The Federal Circuit’s decision arose from its en banc rehearing of two cases: Akamai Technologies, Inc. v. Limelight Networks, Inc. and McKesson Technologies, Inc. v. Epic Systems Corp. In Akamai, the owner of a patent claiming a method for delivering web content alleged that a network service provider performed all but one step of the method, and induced content providers to perform the final step. In McKesson, the owner of a patent claiming a method of electronic communication between healthcare providers and their patients alleged that a software company induced healthcare providers to perform some steps of the method, and induced patients to perform the other steps. In each case, a Federal Circuit panel affirmed judgment of non-infringement because the plaintiff failed to show that a single actor performed all of the steps of the claimed method. The en banc court reheard the cases jointly.
The Federal Circuit issued a per curiam opinion2 on August 31, 2012, reversing judgment of non-infringement in both the Akamai and McKesson cases, and remanding them for further proceedings.3 The court held that liability for induced infringement does not require that a single entity perform all the steps of a claimed method. Rather, liability for induced infringement arises when a party having the requisite specific intent either (1) induces one or more actors to perform all the steps of the claimed method; or (2) performs some steps of the claimed method itself and induces one or more actors to perform the remaining steps. The court reasoned that infringement by multiple actors causes the same harm to a patentee as infringement by a single actor, and noted that “[i]t would be a bizarre result to hold someone liable for inducing another to perform all of the steps of a method claim but to hold harmless one who goes further by actually performing some of the steps himself.”
In reaching its decision, the court did not reconsider the “single-entity rule” governing liability for direct infringement, which still requires that a single entity (or its agents) perform all the steps of a claimed method.4 The court also reaffirmed the “well settled” rule that there can be no indirect infringement without direct infringement. To reconcile these two rules with its decision, the court distinguished between direct infringement—that is, the fact that each step of a method claim was performed—and direct infringement liability, which currently requires that those steps be performed by a single actor. The court found that panels in a prior line of cases, stemming from BMC Resources, Inc. v. Paymentech, L.P., 498 F.3d 1373 (Fed. Cir. 2007), erroneously extended the single-entity rule to induced infringement as a result of their failure to distinguish between direct infringement and direct infringement liability.5
The majority argued that its decision was supported by relevant legislative history, general tort principles, and prior caselaw. Conversely, the dissenting judges argued that the decision conflicts with Supreme Court precedent and basic principles of statutory interpretation.

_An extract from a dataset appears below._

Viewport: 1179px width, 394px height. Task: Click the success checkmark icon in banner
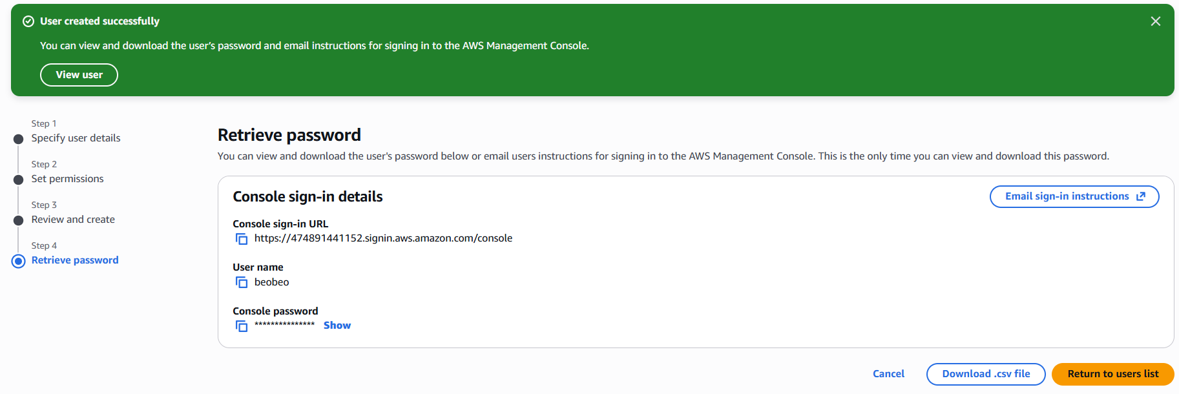(x=28, y=21)
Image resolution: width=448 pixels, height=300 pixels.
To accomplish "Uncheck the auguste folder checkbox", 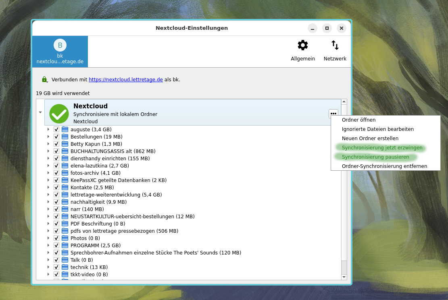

The Federal Circuit’s decision simplifies the law of induced infringement, and significantly strengthens it for patentees. Plaintiffs in patent litigation should consider whether the change in law provides a good-faith basis for amending their complaints and infringement contentions to assert new theories of induced infringement. Holders of patent portfolios should consider reassessing the strength of their method patents, especially those drafted prior to the Federal Circuit’s 2007 decision in BMC Resources. On the other hand, defendants accused of inducing infringement of method claims will have one fewer defense when multiple actors perform the claimed method.
The Akamai/McKesson decision, however, leaves untouched (for now) the law governing direct infringement of method claims by multiple actors. There is also a possibility that the decision will not stand for long.